Jedenfalls unter solchen Umständen ist daher ihr auf § 3 Abs. 1 OöVergNPG gegründeter Antrag nicht unzulässig, sondern vielmehr in einen solchen gemäß § 4 Abs. 1 Z. 2 OöVergNPG umzudeuten (vgl. in diesem Sinne auch VwSen-550147 vom 9. Juli 2004.

3.2. Zunächst ist fraglich, ob - nachdem über das Vermögen jener Bieterin, der zunächst der Zuschlag erteilt wurde, das Konkursverfahren eröffnet worden war - die Wahl des Verhandlungsverfahrens ohne vorherige Bekanntmachung überhaupt zulässig war.

Im vorliegenden Fall handelt es sich gemäß § 9 Abs. 1 Z. 3 des Bundesvergabegesetzes, BGBl.Nr. 99/2002 (im Folgenden: BVergG) um einen Bauauftrag im Unterschwellenbereich. Nachdem der hier in Rede stehende Auftrag die Wertgrenze des § 26 Abs. 3 Z. 2 BVergG überschreitet, ordnet die auf Grund der konkreten Umstände insoweit maßgebliche Bestimmung des § 25 Abs. 4 Z. 3 BVergG diesbezüglich an, dass ein Bauauftrag u.a. nur dann im Verhandlungsverfahren ohne vorherige Bekanntmachung vergeben werden kann, wenn dringliche und zwingende Gründe, die nicht dem Verhalten des Auftraggebers zuzuschreiben sind, im Zusammenhang mit Ereignissen, die der Auftraggeber nicht voraussehen konnte, es nicht zulassen, die im offenen Verfahren, im nicht offenen Verfahren mit vorheriger Bekanntmachung oder in einem Verhandlungsverfahren nach vorheriger Bekanntmachung vorgeschriebenen Fristen einzuhalten.

3.2.1. Dass die Konkurseröffnung über das Vermögen der ursprünglich zum Zug gekommenen Bieterin für die Auftraggeberin nicht vorhersehbar war, wird auch von der Beschwerdeführerin nicht bestritten.

3.2.2. Fraglich könnte jedoch sein, ob die Baumeisterarbeiten tatsächlich zwingend bis Schulbeginn (8. September 2004) abgeschlossen sein mussten, sodass die Einhaltung der 22-Tages-Frist nach § 50 Abs. 5 BVergG für ein nicht offenes Verfahren mit vorheriger Bekanntmachung, das auf Grund der konkreten Umstände nahe liegend war und von Auftraggeberin gemäß § 24 BVergG auch frei hätte gewählt werden können - wobei diese Frist gerade auch wegen Dringlichkeit noch hätte verkürzt werden können - nicht möglich war.

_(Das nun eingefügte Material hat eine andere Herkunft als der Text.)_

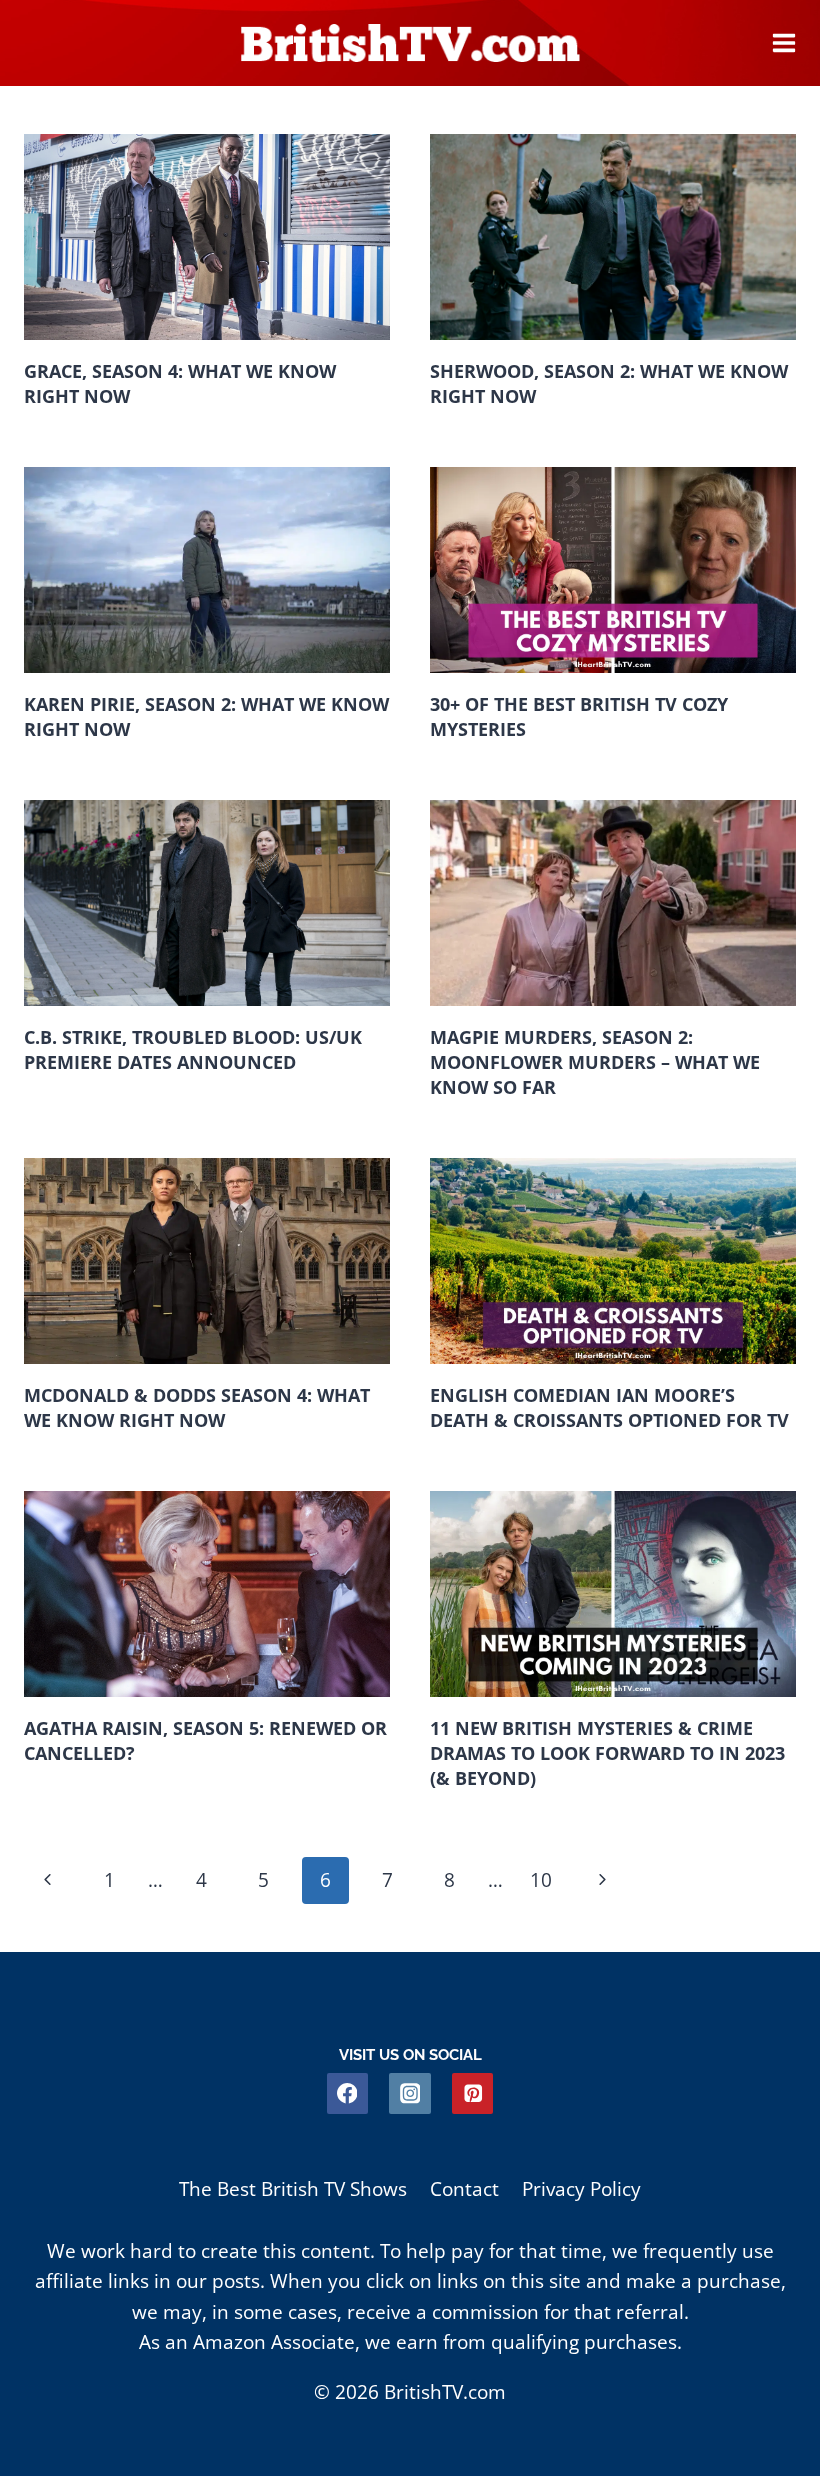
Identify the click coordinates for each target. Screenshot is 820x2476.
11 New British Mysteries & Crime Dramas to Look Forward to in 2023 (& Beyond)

Dies ist im Ergebnis zu verneinen.

Denn an die Voraussetzungen für die Zulässigkeit der Wahl der Art des Vergabeverfahrens ist grundsätzlich ein umso strengerer Maßstab anzulegen, je weiter sich dieses vom Idealtypus des offenen Verfahrens entfernt und damit der Grundsatz der Chancengleichheit für alle Bieter graduell stärker gefährdet erscheint.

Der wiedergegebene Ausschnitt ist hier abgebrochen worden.